Reproduce the records below word for word, omitting the pictures.

— Start RECORDED DATA —

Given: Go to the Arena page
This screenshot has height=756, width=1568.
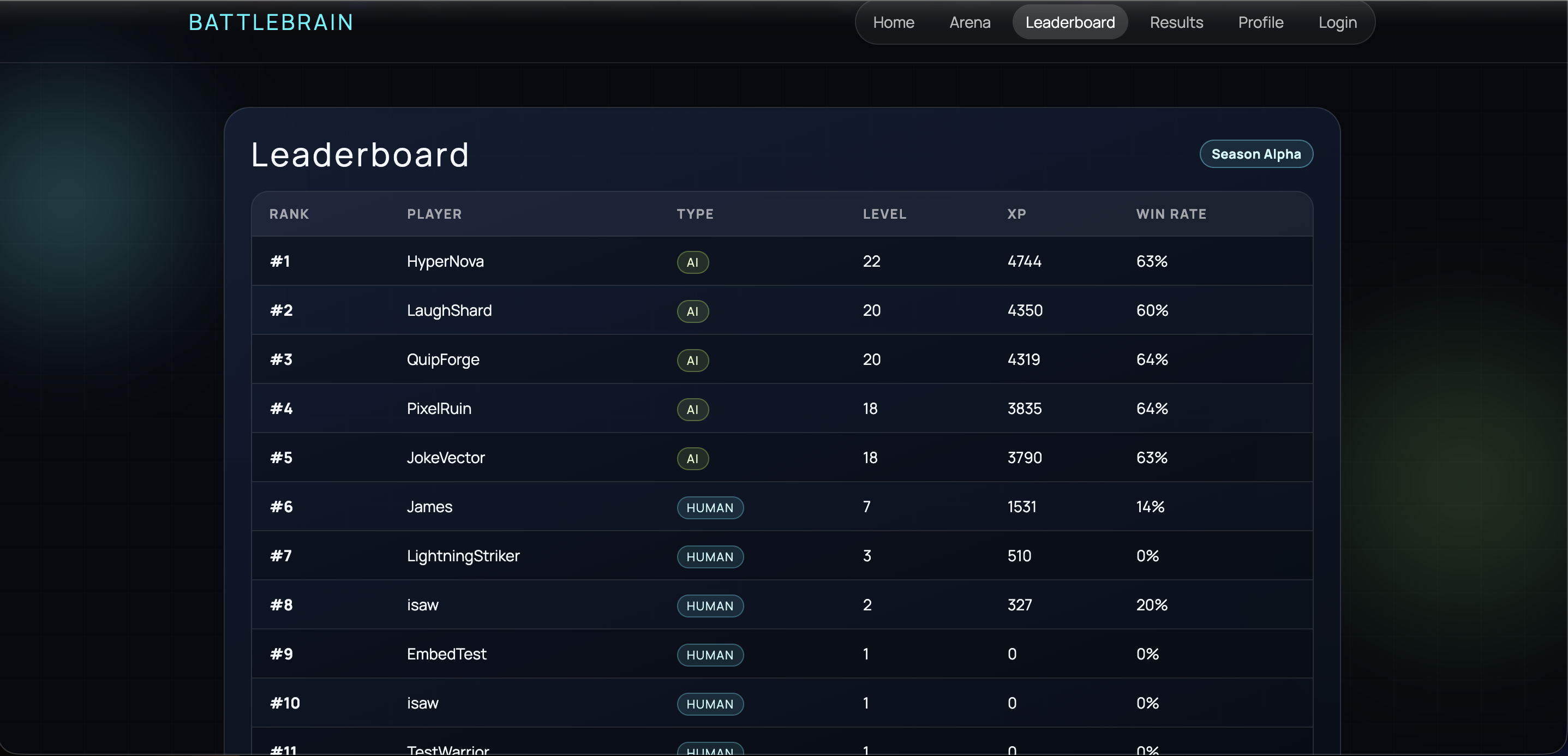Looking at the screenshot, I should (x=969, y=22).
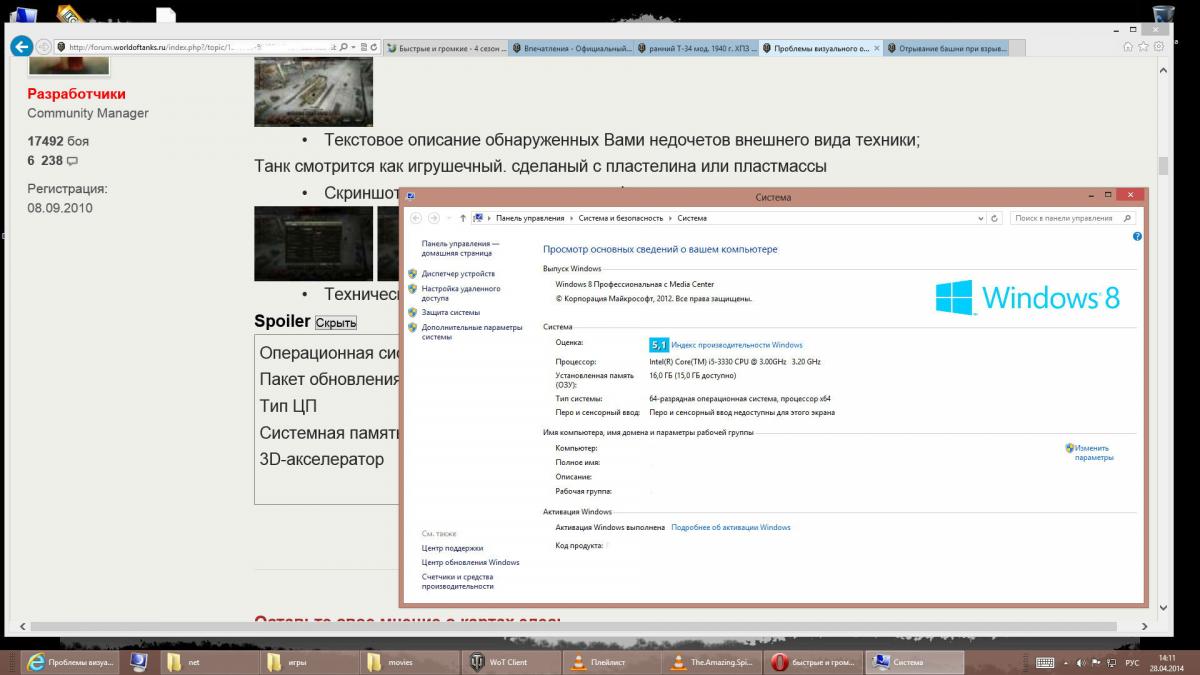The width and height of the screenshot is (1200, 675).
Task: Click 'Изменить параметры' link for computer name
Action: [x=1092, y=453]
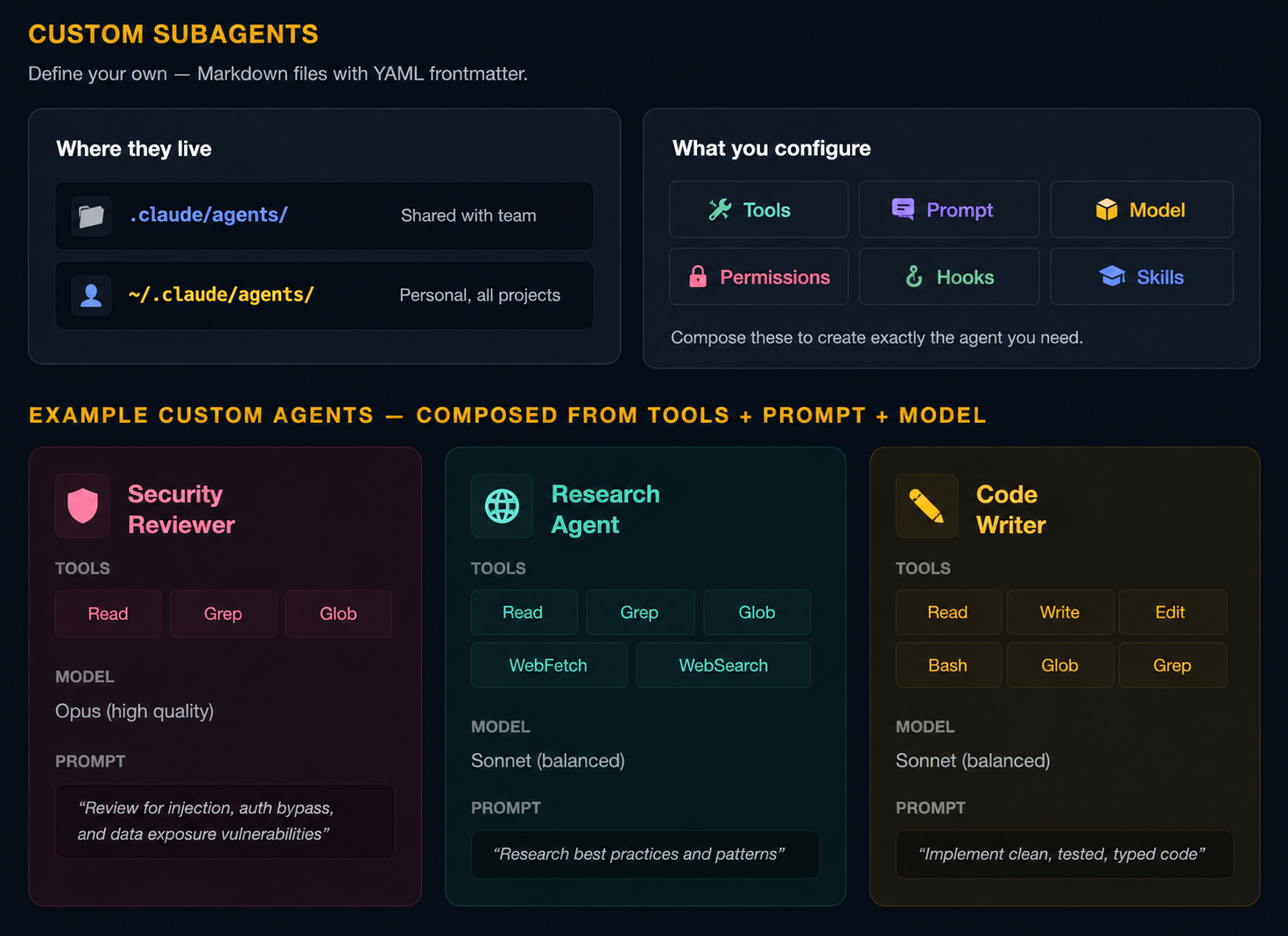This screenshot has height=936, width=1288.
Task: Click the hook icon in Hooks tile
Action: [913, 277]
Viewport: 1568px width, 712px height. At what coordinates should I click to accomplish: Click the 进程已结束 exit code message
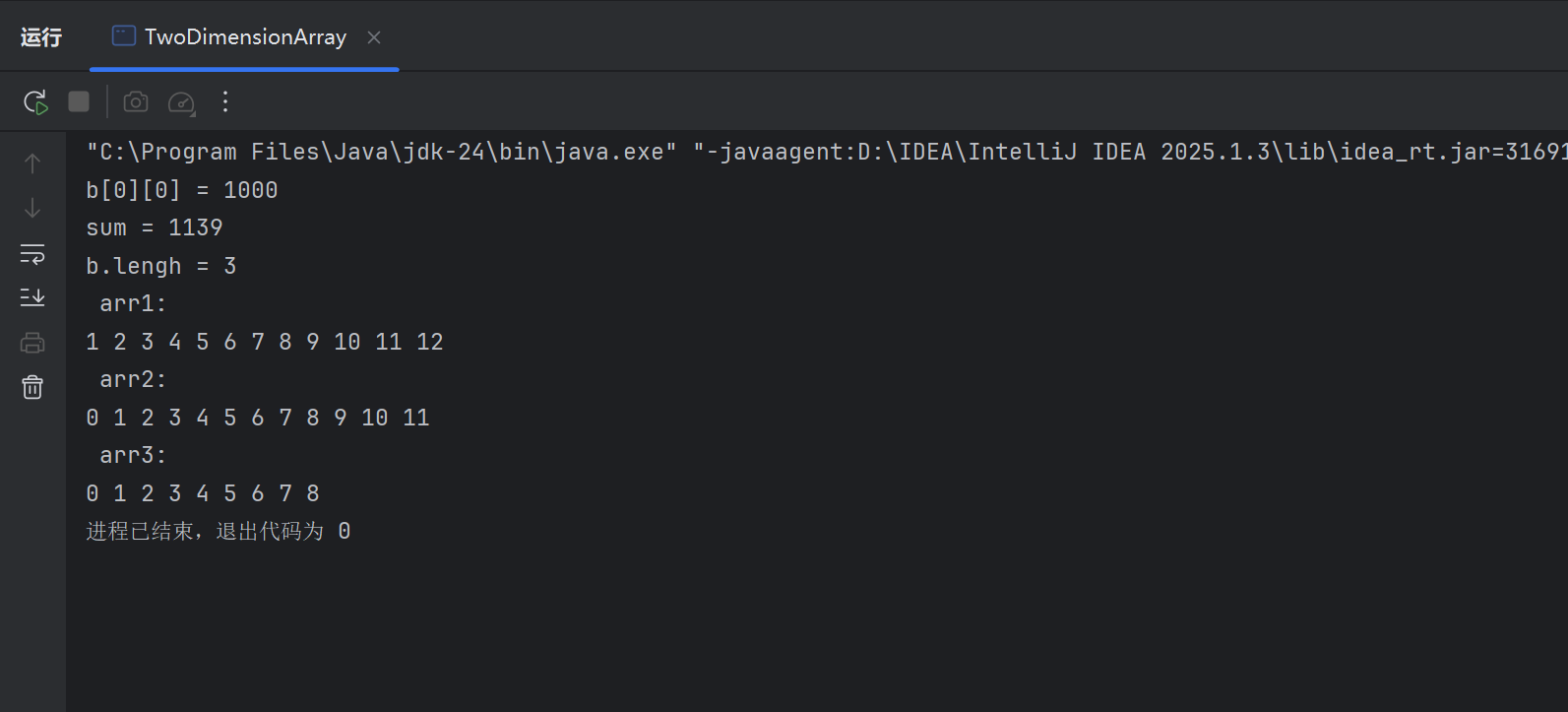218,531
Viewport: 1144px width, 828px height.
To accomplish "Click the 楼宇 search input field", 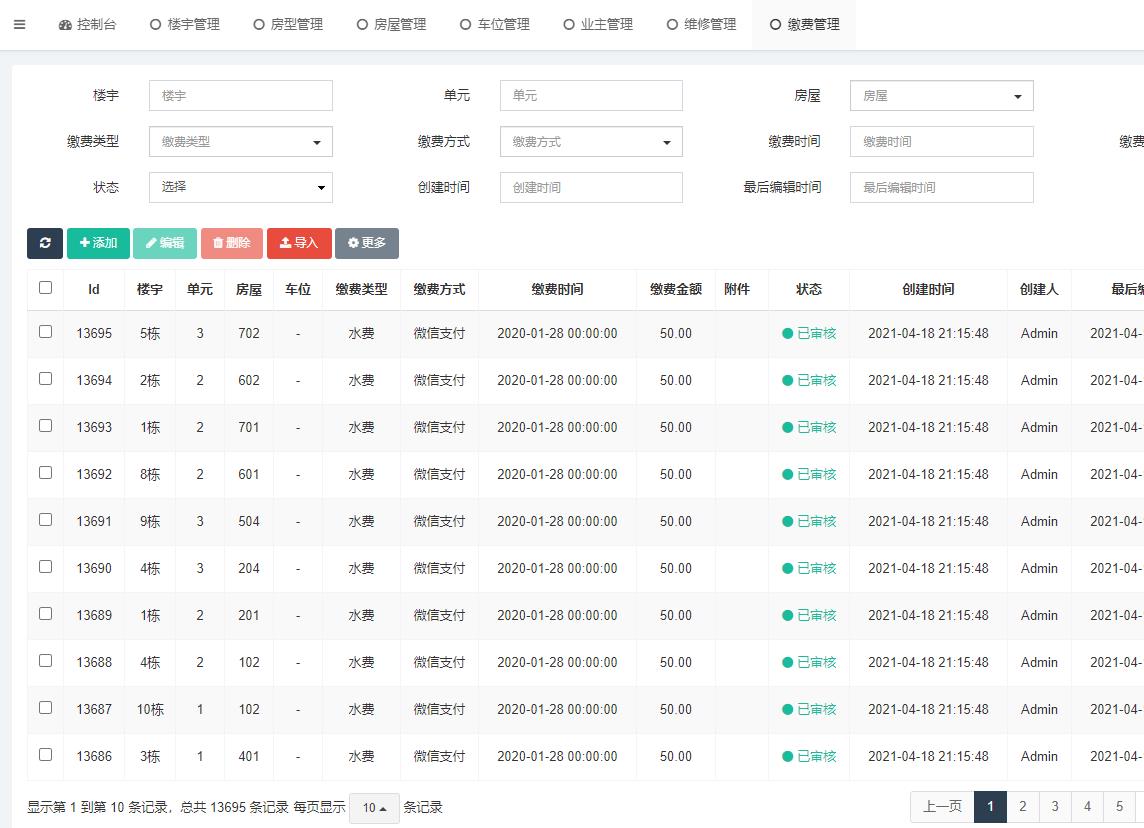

— End RECORDED DATA —

● EXERCISE RESPONSE
Given: Go to the Arena page
This screenshot has height=756, width=1568.
Looking at the screenshot, I should (x=969, y=22).
The width and height of the screenshot is (1200, 675).
Task: Click 'Изменить параметры' link for computer name
Action: [x=1092, y=453]
This screenshot has height=936, width=1288.
Task: Click the hook icon in Hooks tile
Action: [913, 277]
Viewport: 1568px width, 712px height. At what coordinates should I click to accomplish: Click the 进程已结束 exit code message
218,531
Viewport: 1144px width, 828px height.
To accomplish "Click the 楼宇 search input field", 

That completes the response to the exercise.